TASK DIRECTIONS:
Reproduce the entries below exactly, but only from the line containing "Ville-d’Avray (64, 2007)" to the line containing "Vaucresson (56, 2304)", inclusive.

═══ PROVIDED ENTRIES ═══

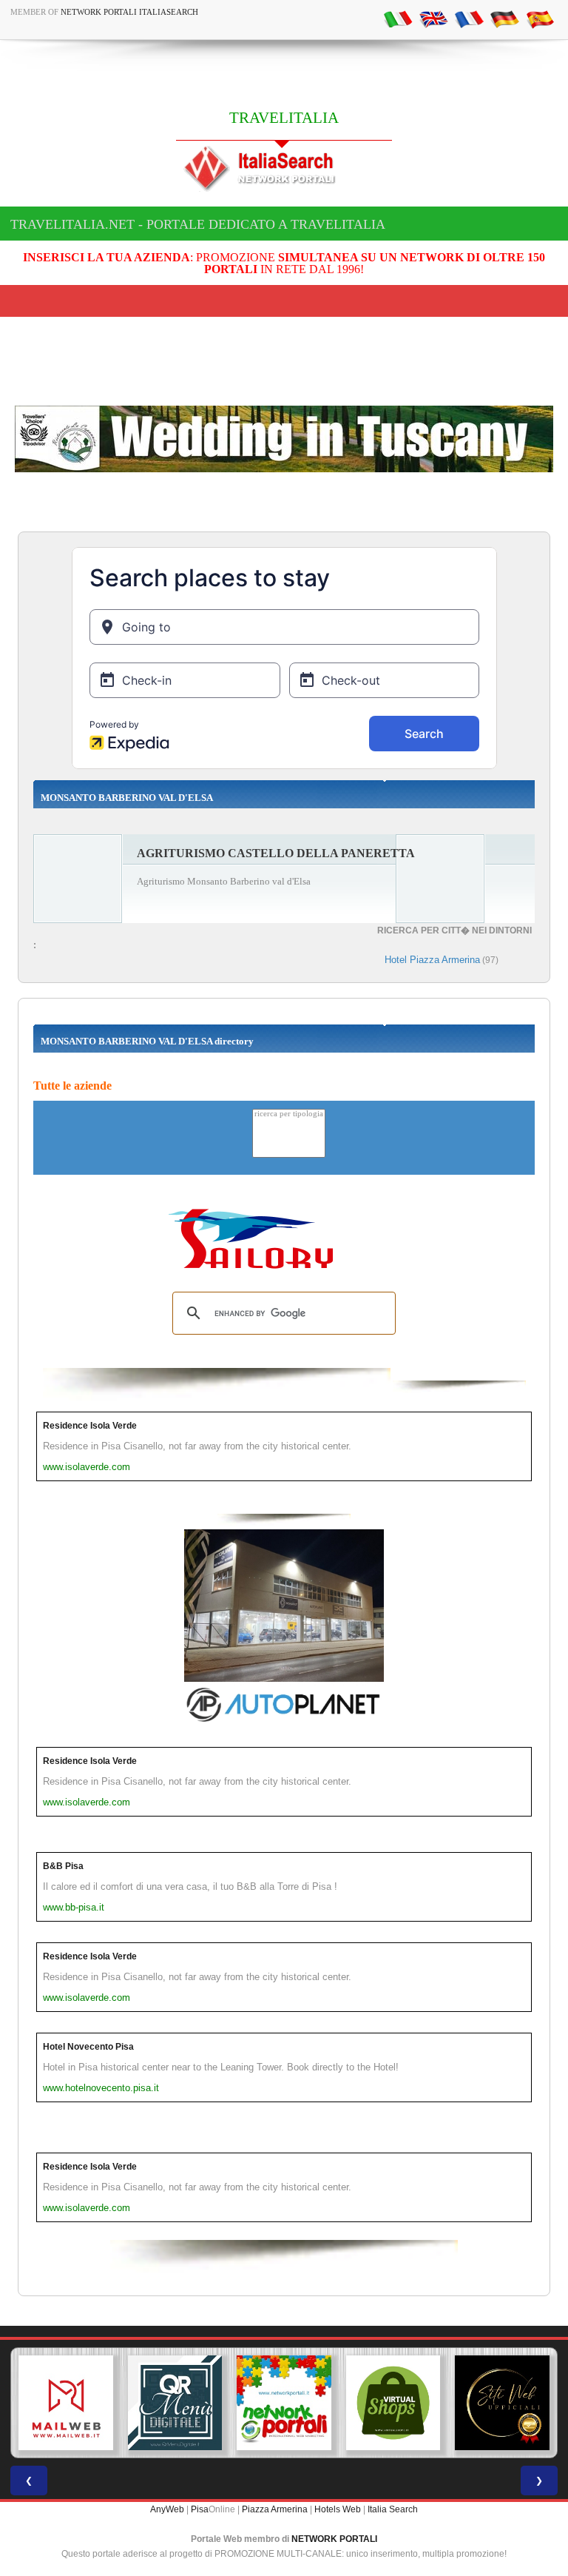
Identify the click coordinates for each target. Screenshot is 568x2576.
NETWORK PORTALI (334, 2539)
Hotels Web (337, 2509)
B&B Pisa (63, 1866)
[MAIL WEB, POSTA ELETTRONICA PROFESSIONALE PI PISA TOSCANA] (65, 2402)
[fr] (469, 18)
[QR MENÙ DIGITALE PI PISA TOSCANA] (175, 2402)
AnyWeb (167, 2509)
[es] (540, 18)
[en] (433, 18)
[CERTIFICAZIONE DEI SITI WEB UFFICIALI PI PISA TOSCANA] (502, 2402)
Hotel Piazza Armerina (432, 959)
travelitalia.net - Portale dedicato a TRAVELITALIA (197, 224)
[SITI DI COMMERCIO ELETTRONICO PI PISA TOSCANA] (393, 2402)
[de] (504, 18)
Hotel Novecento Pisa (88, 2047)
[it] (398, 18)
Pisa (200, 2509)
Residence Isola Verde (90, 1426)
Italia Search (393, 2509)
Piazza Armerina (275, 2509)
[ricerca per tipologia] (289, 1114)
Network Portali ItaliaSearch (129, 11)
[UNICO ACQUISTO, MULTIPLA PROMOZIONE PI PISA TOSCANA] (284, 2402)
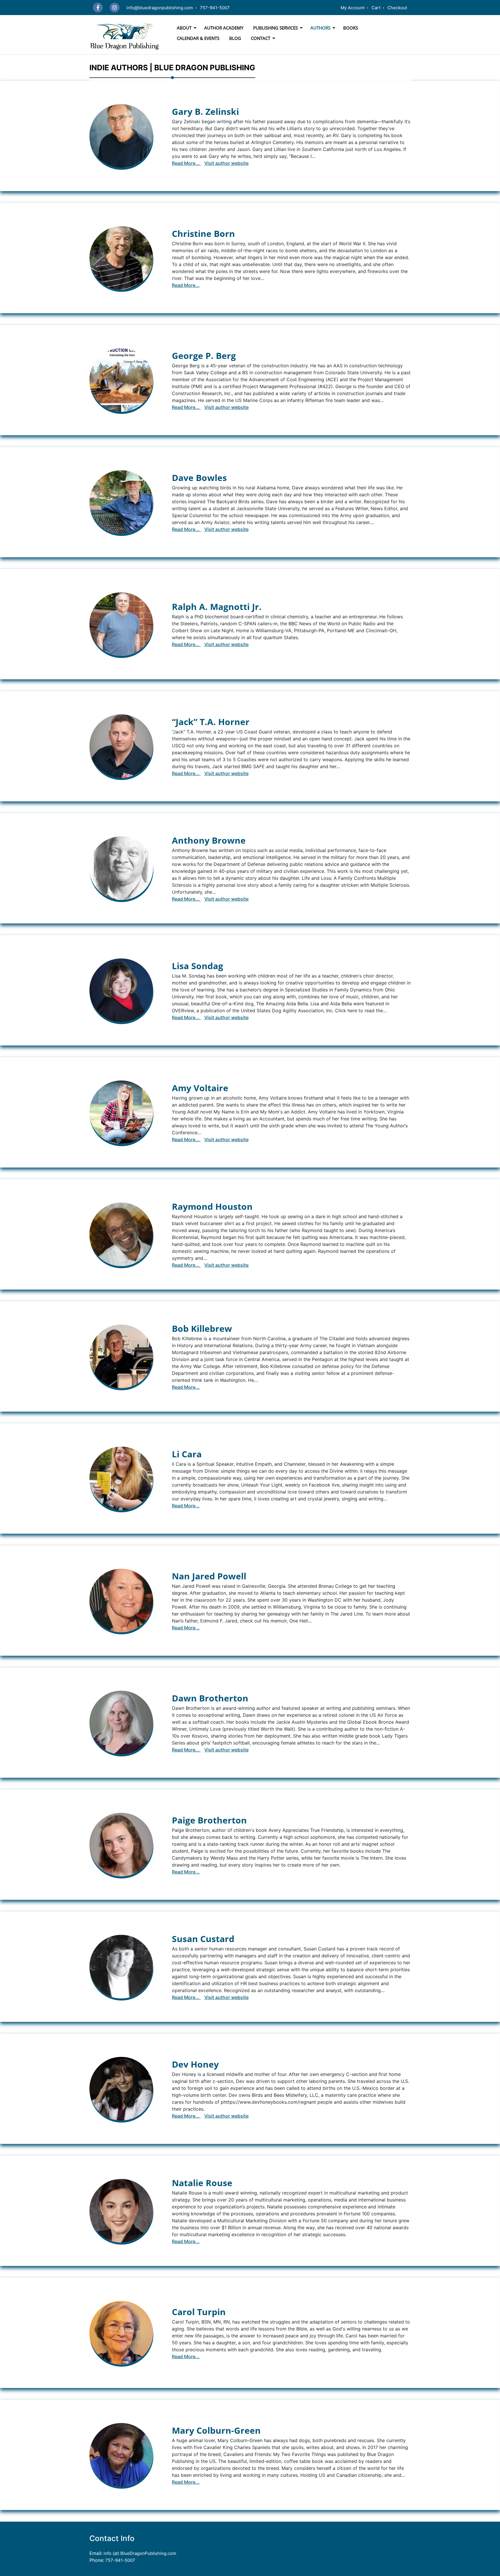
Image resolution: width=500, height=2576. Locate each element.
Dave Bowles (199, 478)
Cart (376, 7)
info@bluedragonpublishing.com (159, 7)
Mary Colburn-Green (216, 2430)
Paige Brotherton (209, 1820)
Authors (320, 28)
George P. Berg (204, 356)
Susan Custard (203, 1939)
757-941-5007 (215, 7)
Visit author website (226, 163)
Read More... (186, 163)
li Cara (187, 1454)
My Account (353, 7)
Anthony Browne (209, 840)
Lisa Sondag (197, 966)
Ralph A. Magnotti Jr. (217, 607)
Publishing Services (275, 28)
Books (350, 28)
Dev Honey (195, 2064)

═══
═══ PROVIDED ENTRIES ═══

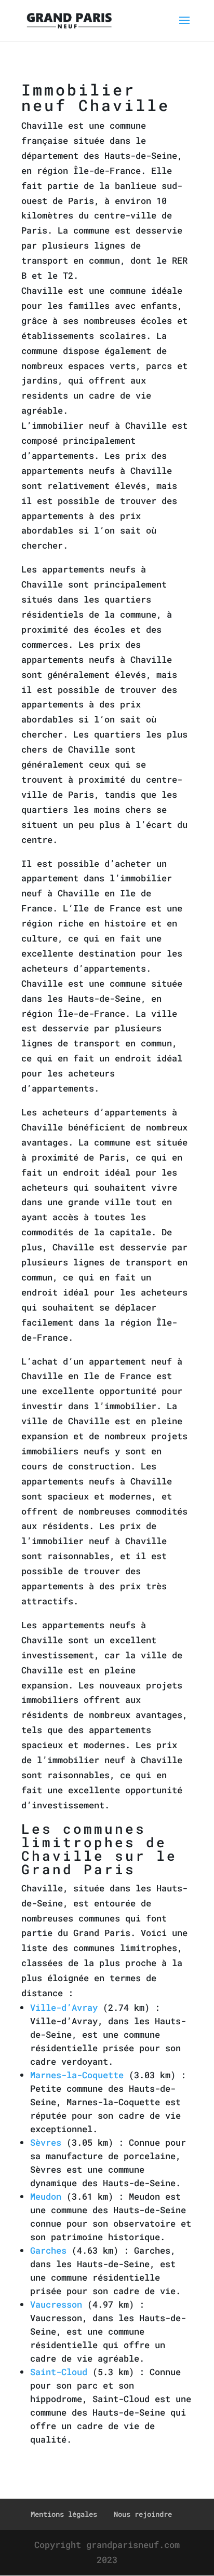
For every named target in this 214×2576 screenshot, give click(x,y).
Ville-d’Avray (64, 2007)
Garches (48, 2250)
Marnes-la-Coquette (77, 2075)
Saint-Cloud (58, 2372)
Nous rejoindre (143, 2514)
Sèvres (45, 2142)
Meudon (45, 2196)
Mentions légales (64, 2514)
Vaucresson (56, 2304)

═══
═══ PROVIDED ENTRIES ═══

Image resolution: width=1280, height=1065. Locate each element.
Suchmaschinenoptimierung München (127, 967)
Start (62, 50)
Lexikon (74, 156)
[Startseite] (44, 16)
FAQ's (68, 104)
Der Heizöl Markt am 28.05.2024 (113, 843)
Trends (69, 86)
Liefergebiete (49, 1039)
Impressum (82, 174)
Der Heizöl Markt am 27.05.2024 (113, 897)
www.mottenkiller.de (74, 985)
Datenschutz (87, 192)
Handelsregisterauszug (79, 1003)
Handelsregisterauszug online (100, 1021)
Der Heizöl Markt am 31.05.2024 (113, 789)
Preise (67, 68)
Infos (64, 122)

═══

ANSWER TO THE PROBLEM:
Ville-d’Avray (64, 2007)
Garches (48, 2250)
Marnes-la-Coquette (77, 2075)
Saint-Cloud (58, 2372)
Nous rejoindre (143, 2514)
Sèvres (45, 2142)
Meudon (45, 2196)
Mentions légales (64, 2514)
Vaucresson (56, 2304)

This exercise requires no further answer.